Task list
[A] Please duplicate the Germany commentary from "September 25, 2002" up to and including "longer term ramifications.".
[B] According to the Germany commentary, whose party won narrowly in Sunday's elections?
[C] Translate this sentence from the Germany commentary into French: "Having neither a psychopathic dictator nor weapons of mass destruction Germany is not a candidate for membership in the axis of evil."

Supplied passage

September 25, 2002
Counting Germany out
Having neither a psychopathic dictator nor weapons of mass destruction Germany is not a candidate for membership in the axis of evil. But there are lists and lists and after the narrow victory of Gerhard Schroeder's Social Democrats in Sunday's elections the Germans are generally out of favour in Washington. As the world is now aware Mr. Schroeder's re-election depended on a campaign of America-bashing the like of which had not been seen among Western Europe's more mature political parties. But as I shall explain in a moment what looks on the surface like a passing tempest will have longer term ramifications.

Raw data
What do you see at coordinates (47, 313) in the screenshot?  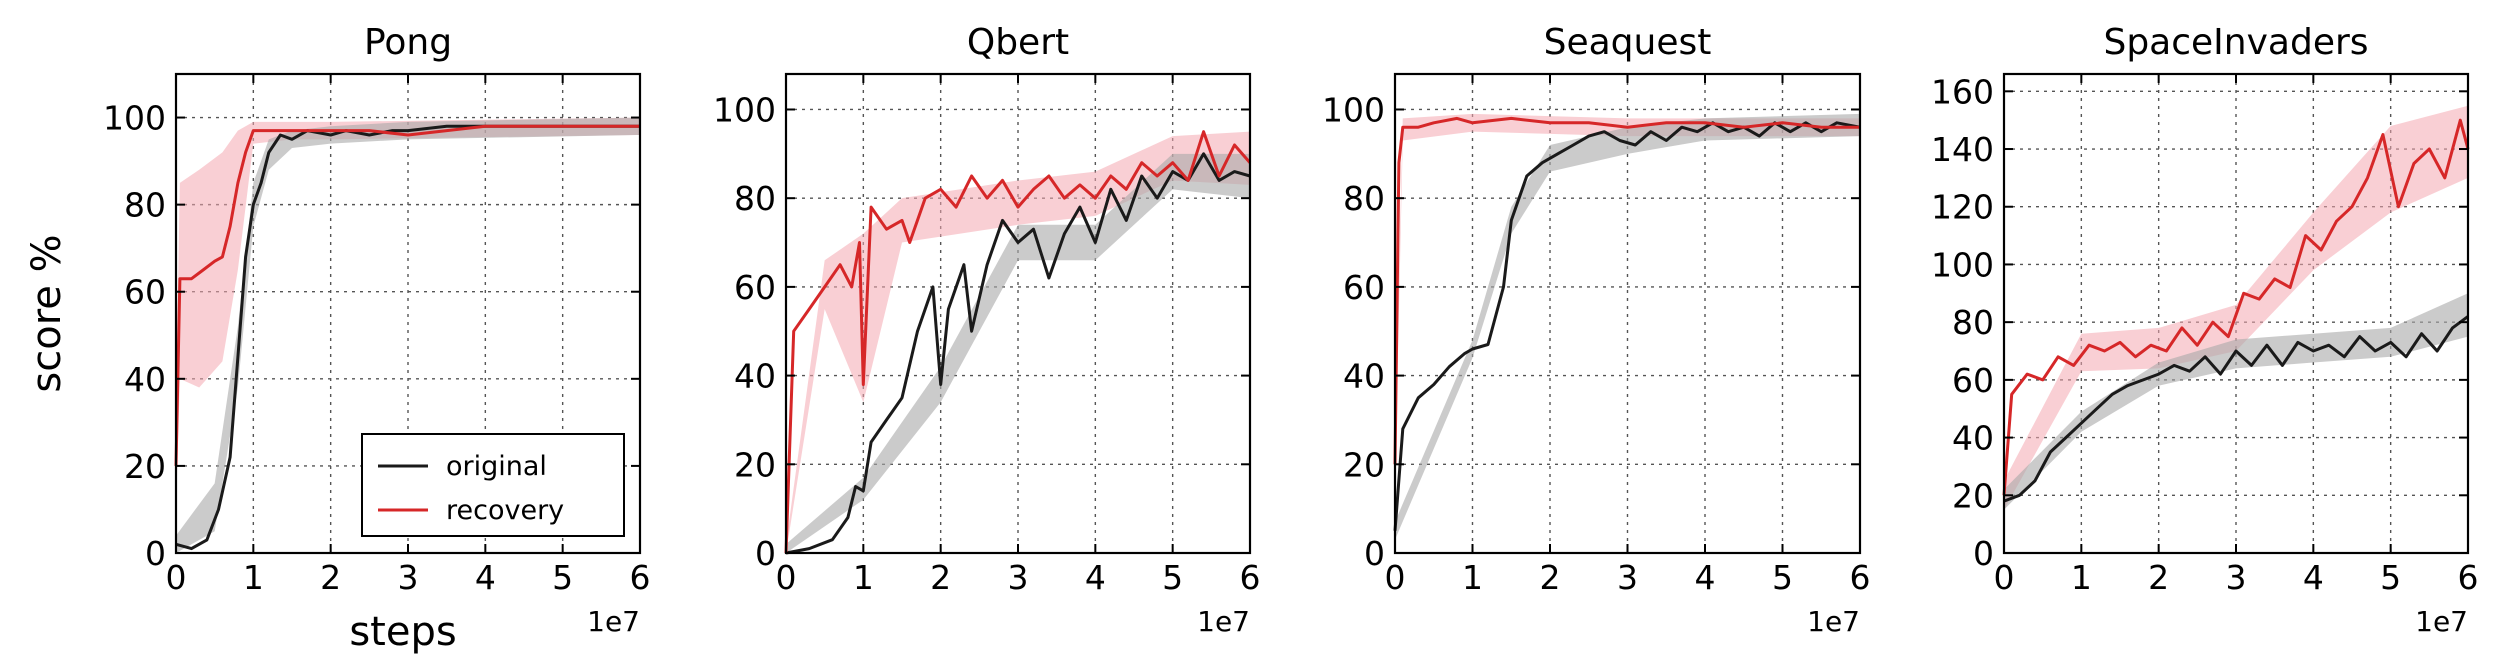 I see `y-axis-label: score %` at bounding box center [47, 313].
...
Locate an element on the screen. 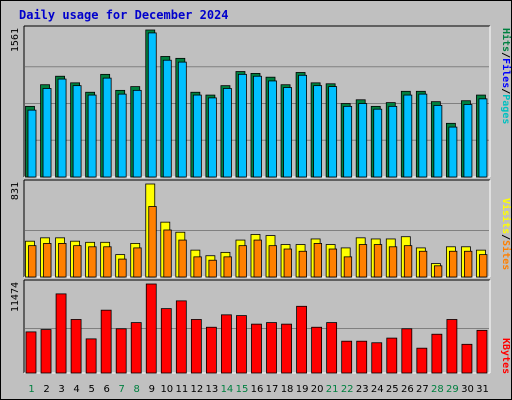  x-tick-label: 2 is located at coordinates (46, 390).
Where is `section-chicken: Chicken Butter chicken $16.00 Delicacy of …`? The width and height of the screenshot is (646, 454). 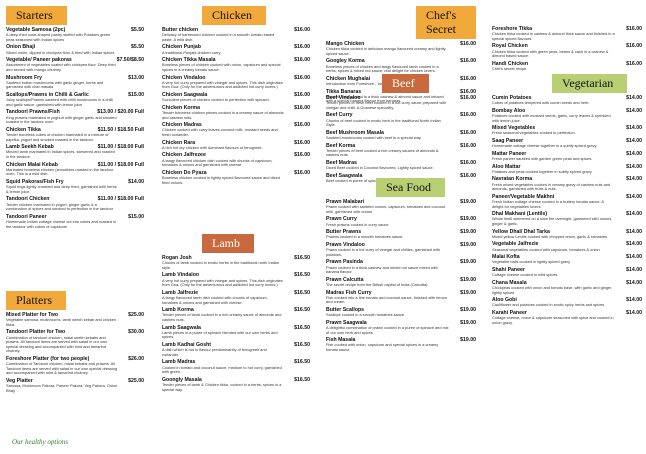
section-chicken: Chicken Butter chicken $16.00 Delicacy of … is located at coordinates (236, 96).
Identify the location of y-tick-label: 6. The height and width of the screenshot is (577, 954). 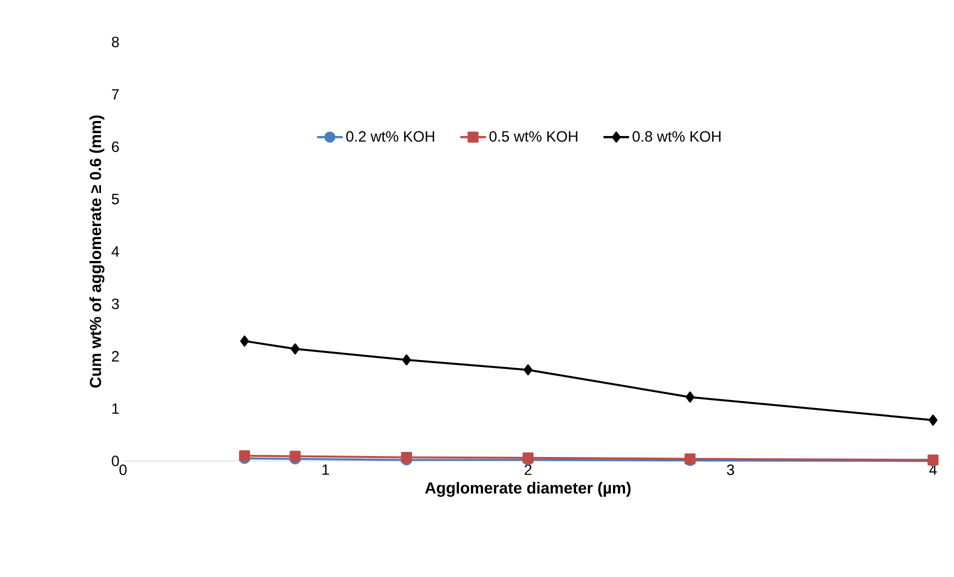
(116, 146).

Results
[A]
September 25, 2002
Counting Germany out
Having neither a psychopathic dictator nor weapons of mass destruction Germany is not a candidate for membership in the axis of evil. But there are lists and lists and after the narrow victory of Gerhard Schroeder's Social Democrats in Sunday's elections the Germans are generally out of favour in Washington. As the world is now aware Mr. Schroeder's re-election depended on a campaign of America-bashing the like of which had not been seen among Western Europe's more mature political parties. But as I shall explain in a moment what looks on the surface like a passing tempest will have longer term ramifications.

[B] Gerhard Schroeder's Social Democrats.

[C] N'ayant ni dictateur psychopathe ni armes de destruction massive, l'Allemagne n'est pas candidate à l'adhésion à l'axe du mal.